►

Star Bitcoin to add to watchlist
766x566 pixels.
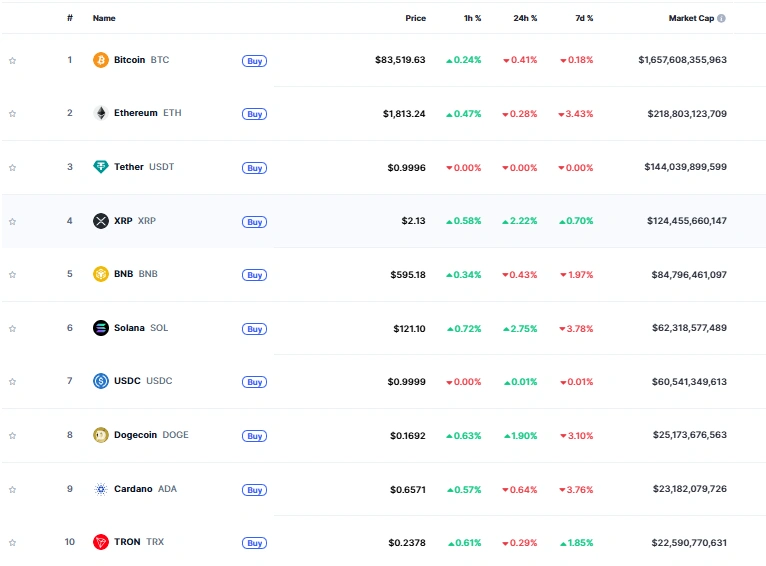click(x=12, y=60)
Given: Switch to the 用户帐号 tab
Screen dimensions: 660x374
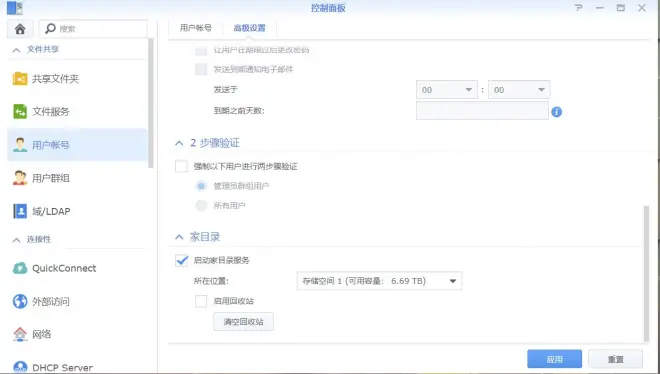Looking at the screenshot, I should pyautogui.click(x=196, y=28).
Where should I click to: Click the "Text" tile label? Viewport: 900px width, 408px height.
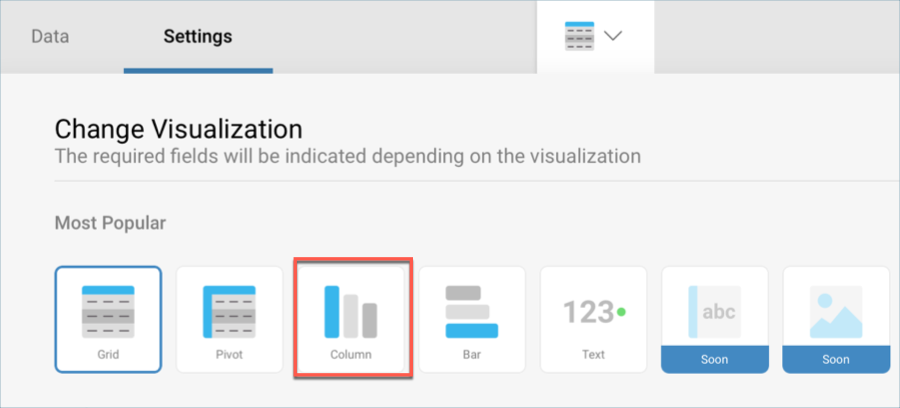click(x=593, y=354)
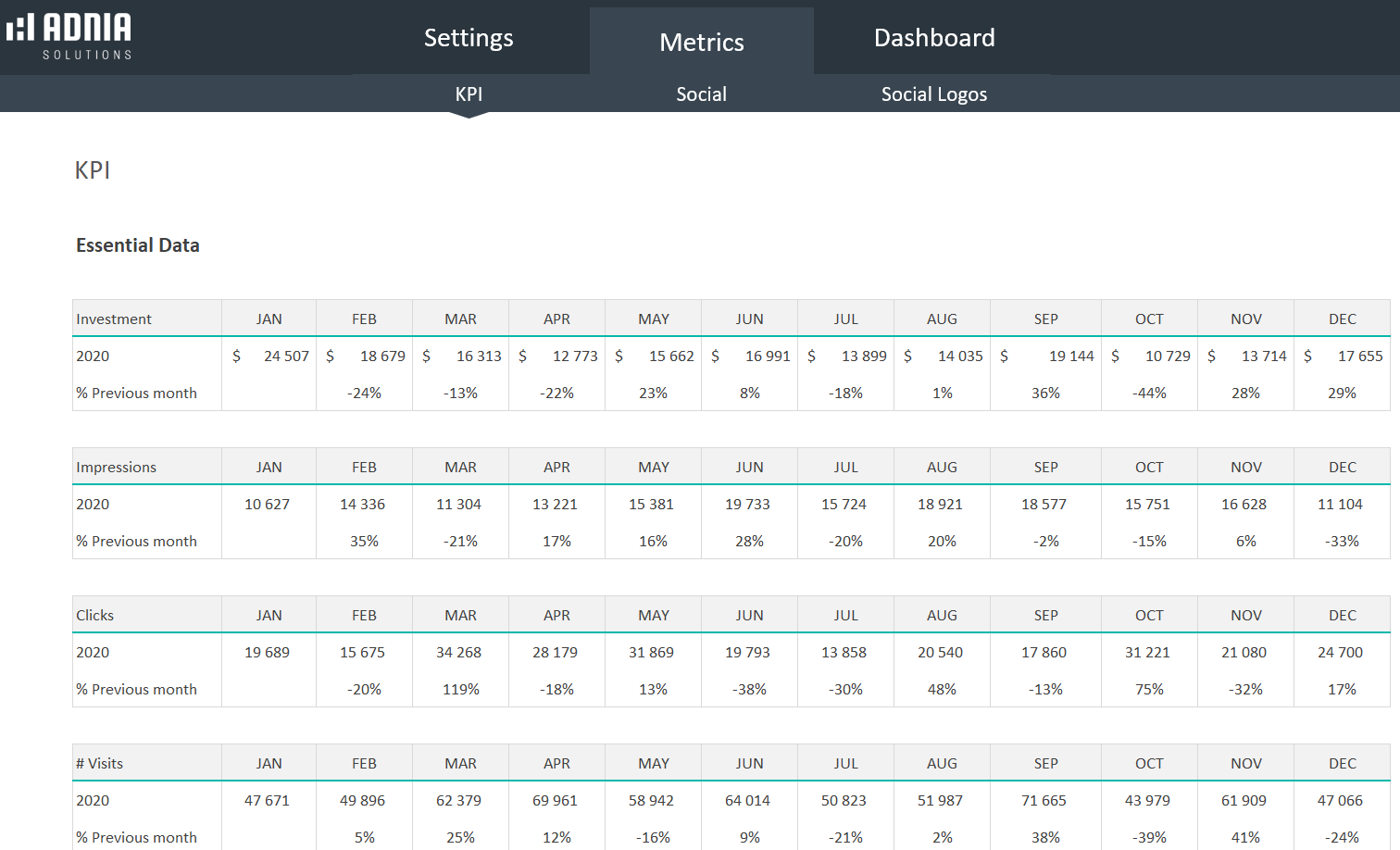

◄

*YOUR OBJECTIVE:*
Please transcribe the entries precisely and omit any images they hold.

*FINISHED TASK:*
Star Bitcoin to add to watchlist
766x566 pixels.
click(x=12, y=60)
Given: Switch to the 用户帐号 tab
Screen dimensions: 660x374
Looking at the screenshot, I should pyautogui.click(x=196, y=28).
Where should I click to: Click the "Text" tile label? Viewport: 900px width, 408px height.
click(x=593, y=354)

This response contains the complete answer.